TASK ITEM: Give the number of lines in the records below that include "agent", and nothing more.

------ INFORMATION SHOWN ------

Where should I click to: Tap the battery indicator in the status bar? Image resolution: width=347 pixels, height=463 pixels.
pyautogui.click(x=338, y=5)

------
------ INFORMATION SHOWN ------

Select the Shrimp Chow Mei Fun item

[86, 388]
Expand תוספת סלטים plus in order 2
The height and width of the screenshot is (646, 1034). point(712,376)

------
------ INFORMATION SHOWN ------

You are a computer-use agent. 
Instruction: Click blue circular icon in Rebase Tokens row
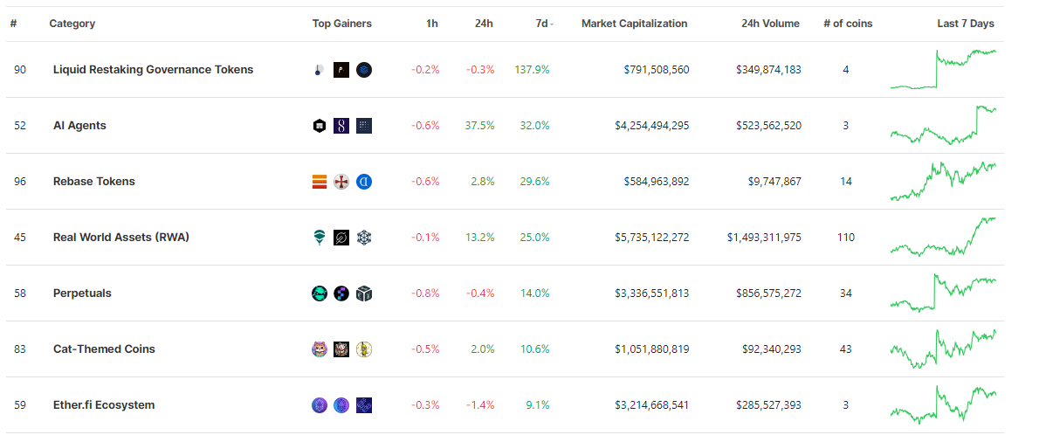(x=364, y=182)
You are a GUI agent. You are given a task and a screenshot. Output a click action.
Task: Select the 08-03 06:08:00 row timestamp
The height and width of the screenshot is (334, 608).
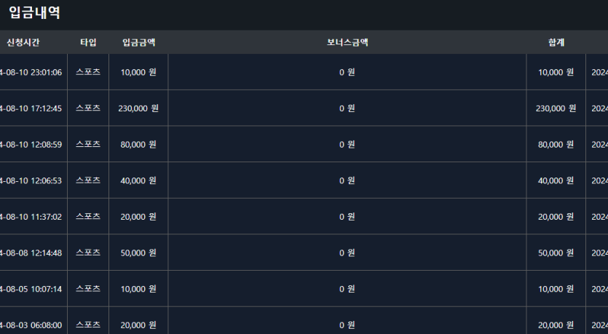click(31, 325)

------

TASK ANSWER: 2